Working in 4,000 feet of water — well beyond the reach of human divers — the team relies on remotely operated vehicles (ROVs) to carry out the subsea work.
The ROVs used on this operation are large, sophisticated machines capable of diving to depths of up to a mile and a half. Each ROV is equipped with powerful thrusters — four lateral and four vertical — allowing it to maneuver like a small aircraft underwater.
Onboard lighting illuminates the completely dark environment at depth. A seven-function robotic manipulator arm, known as a Titan T4, mimics the movements of a human arm and is used to handle equipment and make connections on the seabed.
Each ROV system is operated by a crew of three, with two systems running simultaneously, for a total of six personnel per shift.
The ROV’s first task is to connect the pipe to a pre-installed anchor on the seabed. From there, pipe-laying proceeds continuously around the clock — a painstaking process that takes ten days to complete. Throughout the operation, the ROVs act as the eyes for engineers on the bridge, monitoring the pipe’s position in real time.
Setting the correct angle at which the pipe leaves the ship is critical. This is controlled by raising or lowering the vessel’s rear tower. If the angle is too steep, the pipe can buckle as it contacts the seabed.
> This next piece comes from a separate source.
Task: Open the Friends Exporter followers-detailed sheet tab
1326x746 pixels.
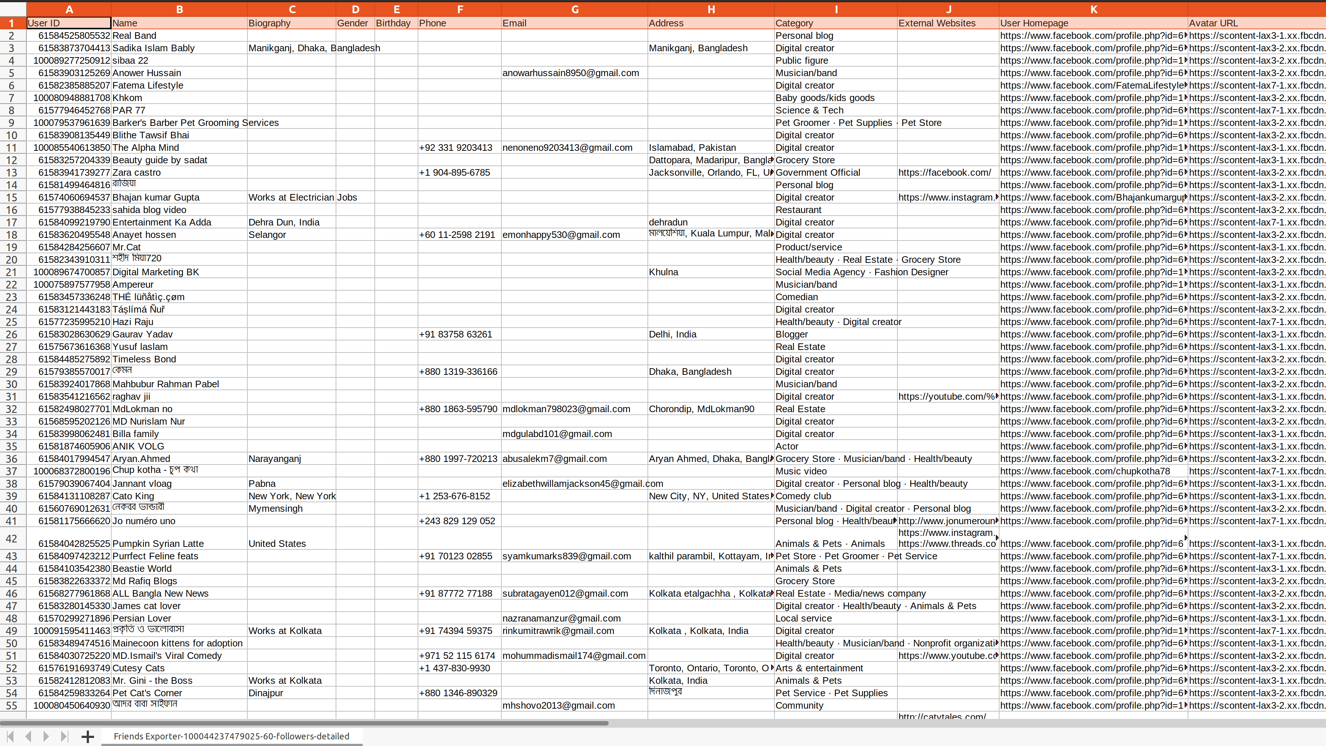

If the angle is too shallow, the 300 tons of pipe hanging off the back of the vessel makes the ship unstable and accurate positioning becomes impossible.
Despite these challenges, the Subsea7 team is capable of laying the pipe to within 12 inches of a target on the seabed nearly a mile below — a remarkable demonstration of precision engineering in one of the world’s most demanding environments.